あなたのことを素晴らしいと思ったり、羨ましく思ったりしている小日本人は、ほんとうにたくさんいます。
あなたは、旅に憧れるそんな人々の代表なんだ(なんて意気込むこたーないですが・・)と思ってみるのも悪くないかも知れないですね。
それにしても、俺から見るとあなたはあまりにも素敵です。
大輔さん、10万キロ越えおめでとうございます!!!
私も大輔さんに出会えて本当によかったと思います。改めて素晴らしい方だなと、尊敬しています。
看護師になって、大変なことやつらいこと、時にはどうしようもなく何かに押しつぶされそうになる時があります。そういう時、大輔さんのホームページを見るとすごくほっとして、また明日も頑張ってみようと思えます。やっぱり大輔さんは素晴らしいです!
女性として、看護師として、これからも自分を磨いていきたいです。
これからも素敵な旅を続けてくださいね!
10万キロ達成おめでとうございます。
一時はHP辞めてしまうのか!?と思ったり、やきもきしたのですが、最近はd(-ω☆)ニヤリな面白い日記で、とても楽しませてもらっています。これからも、体に気をつけて旅をつづけてください。それでは、また。

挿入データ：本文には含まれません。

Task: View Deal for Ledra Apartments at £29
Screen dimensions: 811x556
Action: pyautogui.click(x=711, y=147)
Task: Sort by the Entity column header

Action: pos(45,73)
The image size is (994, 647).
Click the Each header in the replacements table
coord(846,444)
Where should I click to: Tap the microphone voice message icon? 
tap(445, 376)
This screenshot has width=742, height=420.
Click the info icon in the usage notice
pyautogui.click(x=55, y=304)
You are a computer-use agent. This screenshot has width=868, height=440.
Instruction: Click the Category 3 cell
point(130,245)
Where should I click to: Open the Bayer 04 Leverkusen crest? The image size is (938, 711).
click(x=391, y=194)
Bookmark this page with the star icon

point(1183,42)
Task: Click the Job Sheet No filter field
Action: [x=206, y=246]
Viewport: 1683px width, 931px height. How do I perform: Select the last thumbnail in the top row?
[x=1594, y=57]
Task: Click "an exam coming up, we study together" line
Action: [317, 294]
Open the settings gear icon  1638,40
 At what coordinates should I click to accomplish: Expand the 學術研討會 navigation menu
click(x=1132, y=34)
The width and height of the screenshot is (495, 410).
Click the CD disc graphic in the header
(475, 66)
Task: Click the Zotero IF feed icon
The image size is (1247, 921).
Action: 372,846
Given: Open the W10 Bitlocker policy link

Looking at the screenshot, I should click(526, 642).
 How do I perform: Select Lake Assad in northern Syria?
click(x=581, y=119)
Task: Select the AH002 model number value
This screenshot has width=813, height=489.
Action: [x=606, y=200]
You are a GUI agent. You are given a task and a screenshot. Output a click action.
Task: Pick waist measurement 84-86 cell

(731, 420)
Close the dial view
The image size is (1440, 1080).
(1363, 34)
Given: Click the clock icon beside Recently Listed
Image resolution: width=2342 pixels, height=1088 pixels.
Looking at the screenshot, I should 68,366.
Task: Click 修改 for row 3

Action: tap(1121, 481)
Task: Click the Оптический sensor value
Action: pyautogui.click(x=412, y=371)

日記を読ませていただき、声を出して笑う時もなんでか息苦しくなる時もありました。
有明海眺めながら、いつか話してみたい。
気をつけて、旅を繋げていってほしいと思います。
今、某国の島に住んでいるのですが、船といえば、港にど派手なオレンジの船、南極調査船が泊まってますよ。この国の船は知りませんが、ロシアの南極調査船なんぞは自分で衣服、食料などが準備できて、調査の邪魔をしない、と約束できるのなら、乗せてくれるときもあるそうです(知人がこうして乗ったので)。
ということで、南極に行くのであれば、この方法がお勧めっす。